MANCHESTER CITY have scored nine more goals than their title rivals Liverpool to this point despite playing one game fewer and by every conceivable metric – including that of opinion, the most amorphous of metrics – Pep Guardiola’s men have also played the most beautiful football. This is partly due to having a midfield studded with exquisite ballers rather than athletic powerhouses. This is entirely due to having a coach whose devotion to beautiful football is an obsessive high calling.
There is another key difference between Manchester City and Liverpool as the final straight hones into view. The former have amassed 77 points by largely swimming against the tide with injuries depleting them, long-term and to pivotal components. Officials meanwhile have been distinctly uncharitable as illustrated once again at the weekend with Kevin Friend an enemy throughout.
As for the Reds it could be argued that the very opposite applies, with fortune regularly offering up a helping hand, or more accurately two flapping hands with Hugo Lloris the latest goalkeeper to completely lose his senses and gift Jurgen Klopp’s men the points. It is a bizarre litany of ‘keeping howlers that has led to many prefixing one of the greatest names in sport with ‘lucky’ and when some decidedly questionable pens are thrown into the mix, along with the ever-presence of their most influential figures it’s even prompted usually circumspect journalists to theorize on fate. Their name is on the trophy it seems. 2017: Chelsea. 2018: Manchester City. 2019: Lucky Liverpool.
In short then, City deserve to be crowned this May more than their adversary. They will have earned it the harder way and achieved it the better way. They would be the worthier champions.

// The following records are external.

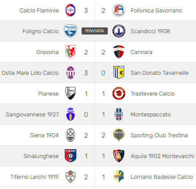Open the Follonica Gavorrano team logo
The image size is (196, 189).
point(119,10)
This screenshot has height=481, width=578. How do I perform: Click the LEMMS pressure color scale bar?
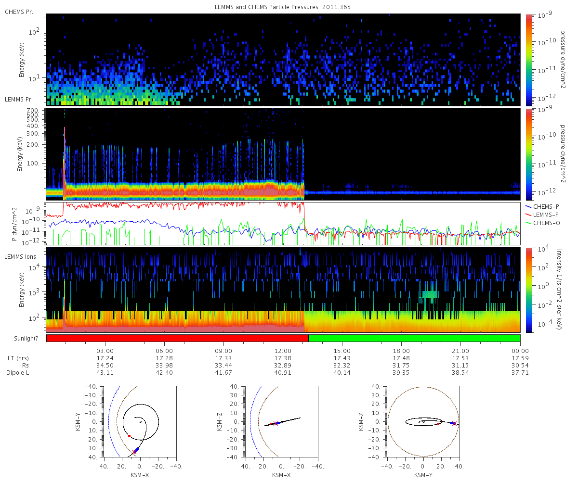tap(529, 154)
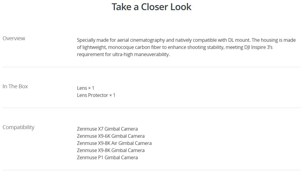
Task: Click the "Take a Closer Look" heading
Action: coord(151,7)
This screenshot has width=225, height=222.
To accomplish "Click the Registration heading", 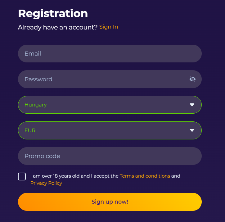I will (x=53, y=13).
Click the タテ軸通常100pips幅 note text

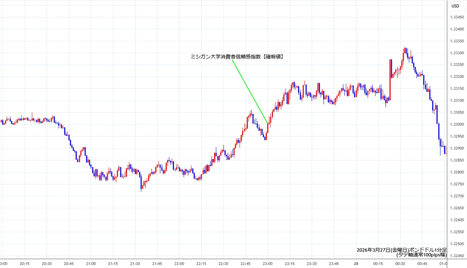[x=421, y=255]
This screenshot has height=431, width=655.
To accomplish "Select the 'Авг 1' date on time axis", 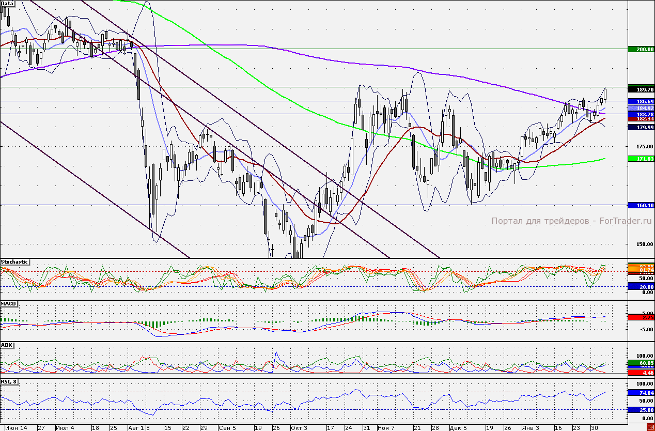I will pos(135,428).
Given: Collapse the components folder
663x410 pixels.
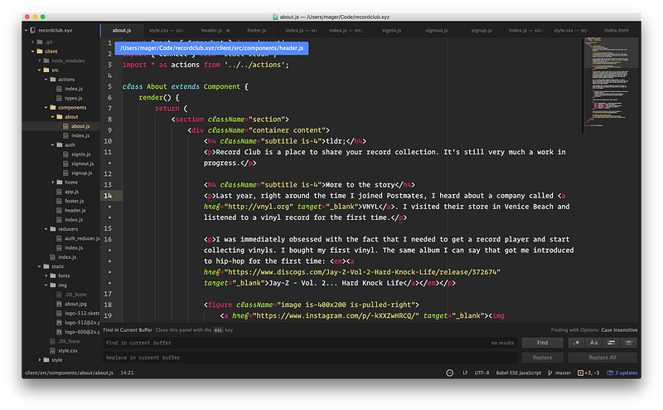Looking at the screenshot, I should [71, 107].
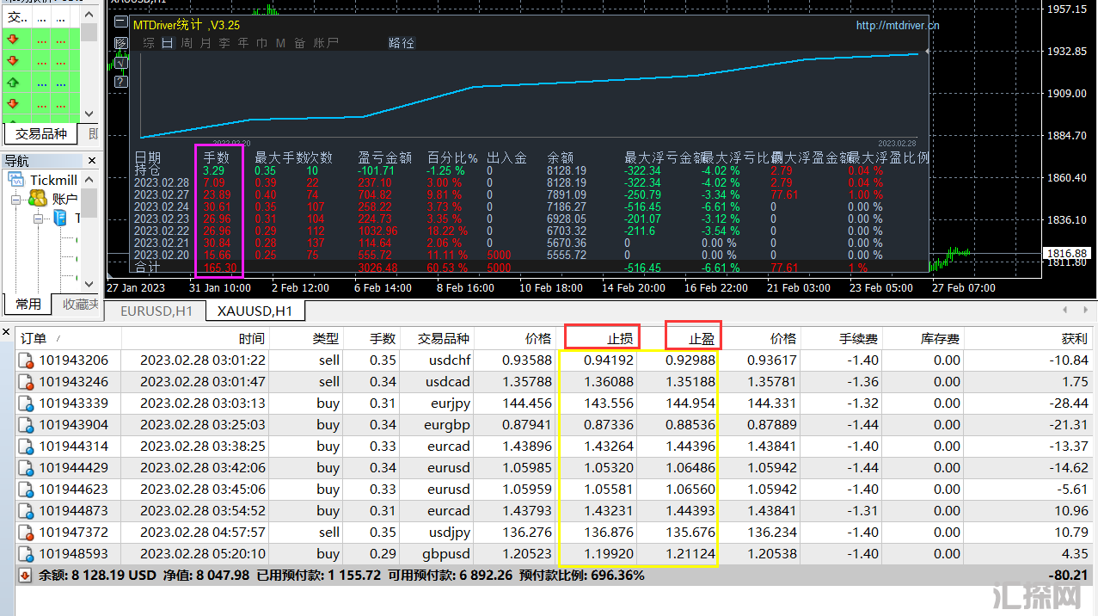This screenshot has width=1098, height=616.
Task: Switch to the EURUSD,H1 chart tab
Action: coord(156,311)
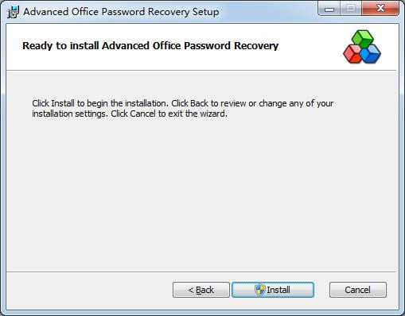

Unfortunately reality at its harshest tells us that this doesn’t matter a jot. Indeed, as William Munny said to Bill Daggett before blowing his head clean off in Unforgiven: Deserve has got nothing to do with it.
For history doesn’t care about how something happened, only on chronicling what happened. To make matters worse reputation then follows suit and filters out the positives for the losers and the breaks for the victors and for proof of this we only need look back a couple of years ago to Tottenham’s 2016/17 campaign. Spurs scored one goal more than Chelsea that season and conceded seven less. They are referred to now as ‘bottlers’.
In 2013/14 Liverpool avalanched 101 goals and thrilled; genuinely thrilled. Yet beyond Merseyside all that is remembered of that period is how good Suarez was and the manner in which they fell short. Broadening this out, the World Cup is chock-full of valiant losing semi-finalists, brilliant and inventive, who ‘deserved’ immortality. They’re forgotten now and all we recall is a snapshot of smiling Germans.
It’s cruel, it’s the cruellest in fact that within these finest margins are extremes that expand in time and this brings us to an even harsher reality. If Angus Gunn throws one into his own net at St Marys this Friday evening and then Mo Salah is blown over by a breeze and is given a penalty against Chelsea, and soon after that a Cardiff defender is so bedazzled by Firmino’s teeth in the final minute that he commits a horrendous own goal: if these flukes of fortune happen and they’re enough to secure Liverpool the title then on May 13th the Strand, and Erskine Street and West Derby Road will be a sea of red and they will be absolutely unbearable and not give a single fig about how it came to be. Similarly, the media won’t care less about caveats or asterisks and they will write up this occurrence with a triumphalism that the history books will copy. It won’t be long too before rival fans won’t give a stuff either because they have their own concerns meaning that this summer City supporters could be highlighting their righteousness as a whisper to a hurricane.
If that sounds awfully depressing it needn’t be. In fact, it’s meant as a survival guide to the weeks to come. Because when Tottenham capitulated late on yesterday I switched channels and got on with my day. I expected it, just as I presume that Liverpool will win their remaining six fixtures, which is why I’m not overly analysing who they’re set to face for potential banana skins, driving myself insane in the process.
All I‘m focussed on are City’s seven games, including their one in hand. Win them and Liverpool’s luck becomes an irrelevance. Win them and the summer becomes bearable for all.
With Spurs at home and United away it will be an immensely tough ask but it’s a tough ask for a magnificent creation who is capable of achieving it and much more. In short then, City’s destiny lies in their own hands, not Hugo Lloris’. And while luck can be made it can also be broken. Sometimes deservedly so.